Records:
..........

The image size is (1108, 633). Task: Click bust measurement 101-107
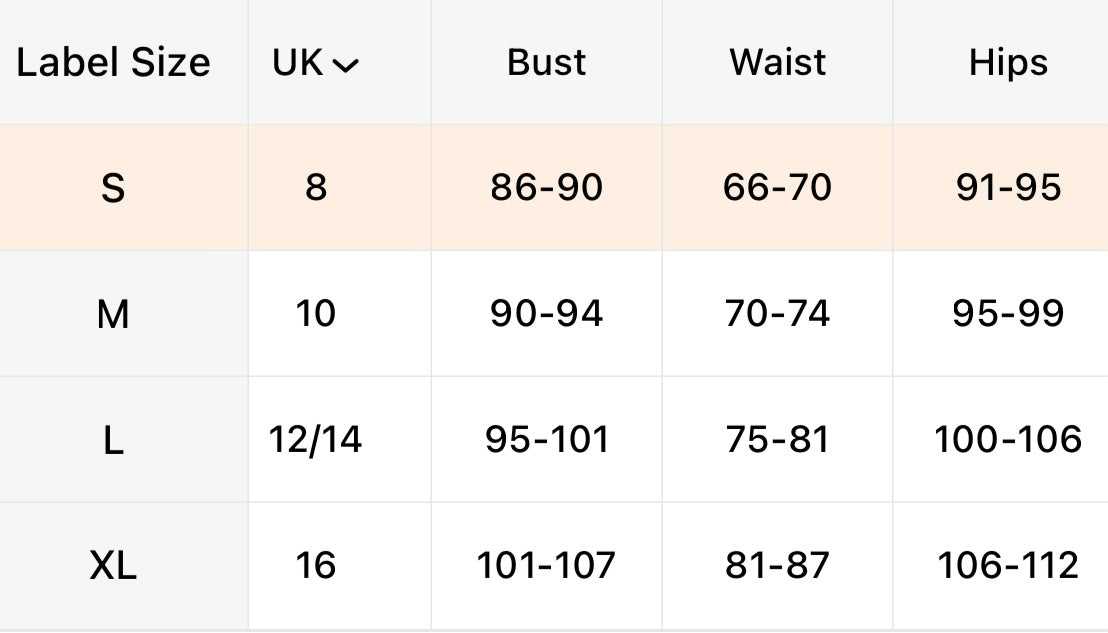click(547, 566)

..........

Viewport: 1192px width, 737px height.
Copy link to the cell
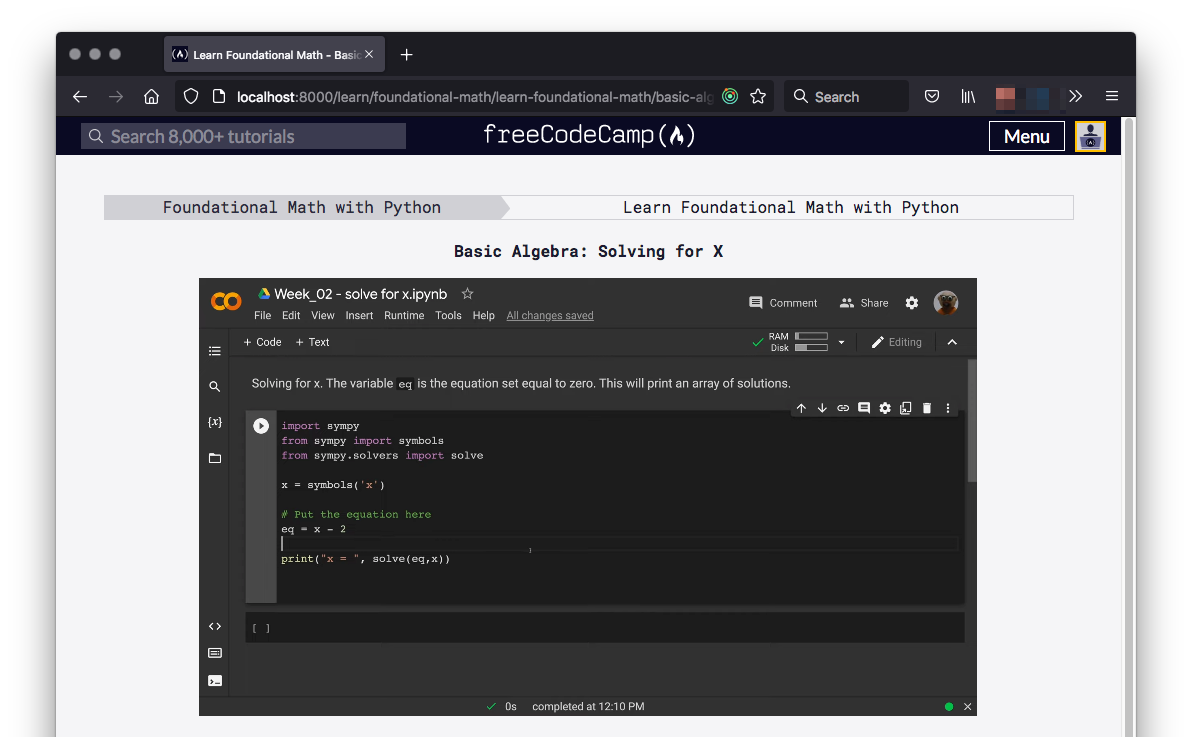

..........

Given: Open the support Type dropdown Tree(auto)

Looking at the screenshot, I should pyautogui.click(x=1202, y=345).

..........

What this task involves: From the listing above, return the lines starting at the one with "Viewport: 1192px width, 737px height." and ending at the one with "Copy link to the cell", both kept, exactly as they appear and nothing more.

Task answer:
Viewport: 1192px width, 737px height.
Copy link to the cell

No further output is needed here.